Yalçın Doğan

IPI’ın gözyaşları

19 Mart 2011
SORUYA tam bir şaşkınlık içinde soruyla karşılık veriyor: “Bu bir şaka mı?”
Şaşkınlığını gizleyemeyen kişi Uluslararası Basın Enstitüsü (IPI) Direktörü McKenzie. Onu şaşkınlığa iten soru ise, seçim nedeniyle görevinden çekilen İçişleri Bakanı Beşir Atalay’ın basın ve mizah tarihine geçen görüşü.
Basın özgürlüğüne dönük çeşitli engellerin yoğunlaştığı bir sırada Beşir Atalay, “Türkiye’de basın Amerika’dan daha özgürdür” diyor.
Önceki gün İstanbul’a gelen IPI Heyetine basın toplantısında Atalay’ın bu sözü hatırlatılınca, IPI Direktörü, “bu şaka mı” demekten kendini alamıyor ve devam ediyor:
“Ben Amerika’da gazetecilik yaparken hiçbir zaman cezaevine girme korkusu yaşamadım.”
Beşir Atalay’ın sözü yabancılara şaka gibi geliyor.
Türkiye’de basın özgürlüğüne dönük tehdit ve uygulamaların hızlandığı bir dönemde IPI Heyeti Türkiye’ye geliyor.
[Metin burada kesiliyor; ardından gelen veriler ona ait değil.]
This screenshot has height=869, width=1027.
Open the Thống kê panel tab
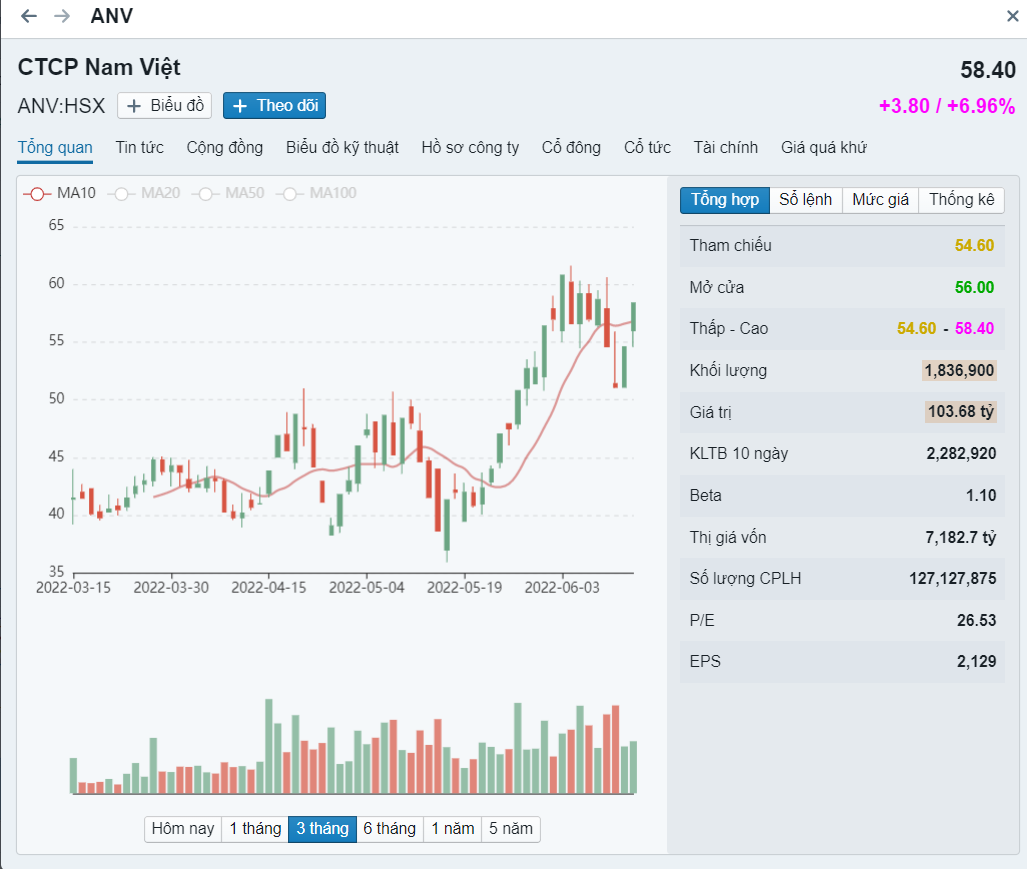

Gerekçe çok yalın:
“Türkiye’nin görüntüsü bozuldu ve biz bundan kaygı duyuyoruz.”
NEDEN GAZETECİLER
McKenzie ayakları yere basan biçimde devam ediyor:
“Biz siyasi örgüt değiliz. Sadece bütün dünyada basın özgürlüğü ile ilgili gelişmeleri izliyoruz. Hükümetlerle de sürekli diyalog halindeyiz. Hükümetler bizimle olduğu gibi, kendi gazeteci örgütleriyle de diyalog kursalar, daha iyi sonuç alınır.”
Bu bakış açısının herkese yararı olduğu ve olacağı ortada. Bu tavrı ilke edinen IPI Heyetinin Ankara’da hükümet yetkilileriyle görüşmeleri bekleniyor.
IPI Heyeti Türkiye’de olup biten her şeyden haberdar.
Gazetecilerin arka arkaya hapse atılması karşısında, hükümetin geliştirdiği bir söylem var:
“Onlar gazetecilik faaliyeti nedeniyle değil, terörist eylemler nedeniyle gözaltına alınıyor.”
IPI dikkatini bu gerekçeye çeviriyor. Soruları şu:
“Gözaltılar neden bir meslek gurubu, neden gazeteciler üzerinde yoğunlaşıyor?”
Aynı mantığı sürdürüyor IPI:
“Kaç sanatçı, kaç iktisatçı, kaç hukukçu tutuklu, hükümete bunu sormak isterim.”
DESTEK YAĞIYOR
Türkiye’nin yaşadığı özgürlük kıskacı dünya alemin malumu.
Pek çok ülkenin basın örgütleri Türkiye’deki örgütlerle dayanışma halinde. Hiç olmadığı kadar.
IPI Heyeti önceki gün Nedim Şener’in eşini ziyaret ediyor. Tam ziyaret anında Nedim’in tutukluluk haline itirazın bir üst mahkemece ret edildiği haberi geliyor. Nedim’in eşi Vecide:
“Eşim tutuklanmadan bir gün önce Altın Kalem Ödülü aldı. Eminim ki, hapisten pırlanta kalemle çıkacak.”
IPI Direktörü Mckenzie Vecide Şener’in sözlerinden etkileniyor ve gözyaşlarını tutamıyor. Evet, açıkça ağlıyor.
Dışarıdan gelen desteklere bakıyorum, çığ gibi. Aklıma 12 Eylül dönemi geliyor. 12 Eylül’de basın bıçak sırtında. Her gün her olayla karşılaşmak mümkün. O dönemde temel uygulama gazeteci tutuklamalarından çok, gazete kapatmaktan geçiyor.
O yıllarda da, uluslararası basın kuruluşları desteklerini ihmal etmiyor, sık sık Türkiye’ye geliyor. Askeri yönetimle görüşüyor. 1983’te seçime gidiliyor, sıkıyönetim bir süre daha devam ediyor, sonra büyük ferahlık.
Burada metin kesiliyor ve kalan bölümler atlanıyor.